Os séculos correram como se uma ampulheta tivesse sido quebrada. Mesmo assim, as relações sociais continuam um tanto quanto parecidas demais. Famílias defendem a constituição que as privilegia, enquanto moralistas acompanham esse movimento como se fosse uma febre, com direito a delírios e falta de linearidade.

- Essa mulher é da vida, meu filho.
- Como assim, mãe?
- Fecha os olhos e atravessa a rua sem olhar muito.

Muito antes da queda do império de Roma, esse tipo de mulher já era visto com desagrado, como se fosse algo a ser recolhido das ruas. Elas não podiam ficar perto das virgens. Jamais. Seriam uma péssima influência para as moças que haveriam de descobrir as atividades de uma esposa perante o seu marido.

Quer queira, quer não, essas moças continuaram fazendo o seu trabalho. Dia e noite, noite e dia. Mais de uma vez por dia até. Elas pagam contas, sustentam a casa e levam o cachorro pra passear no parque quando têm uma tarde livre.

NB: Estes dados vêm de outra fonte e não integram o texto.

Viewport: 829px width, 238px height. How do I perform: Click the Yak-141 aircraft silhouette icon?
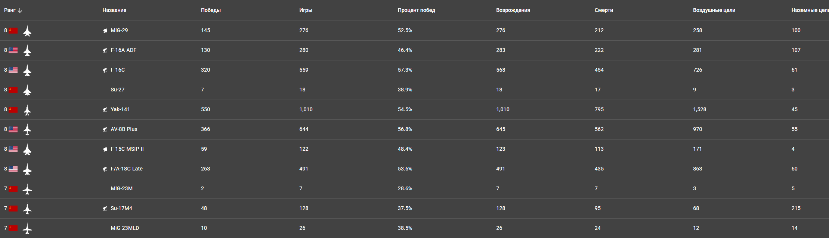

- Você paga, eu faço. Mas não faço tudo o que você pedir. Dinheiro tem limite e o meu corpo não é refúgio. Sexo é profissão. Eu não beijo na boca, eu não digo que te amo, eu não faço amor.

O discurso de uma garota de programa não é dos melhores - elas sabem, caro leitor. Mesmo assim, você se deixa cair no colo da moça e acredita por um momento que aquilo pode ser amor. No final das contas, poderia ser, mas não é.

A vida e seus tropeços colocaram a donzela na condição de carregar um novo sorriso em seu ventre. Durante seis meses, foi enganada por dois médicos, viveu ilusões e achou que fosse morrer por doença. Agora é tarde, teu futuro como mãe mora em ti e sempre morou.

Das coisas todas, a moça anotou como recado que novas certezas surgem quando certezas antigas são interrompidas. Novas janelas são abertas, mesmo que obrigadas pela força do vento. Uma queda significa algo maior que as dimensões de sua barriga. Uma vida nova grita do seu útero, cheia de sonhos e novas incertezas.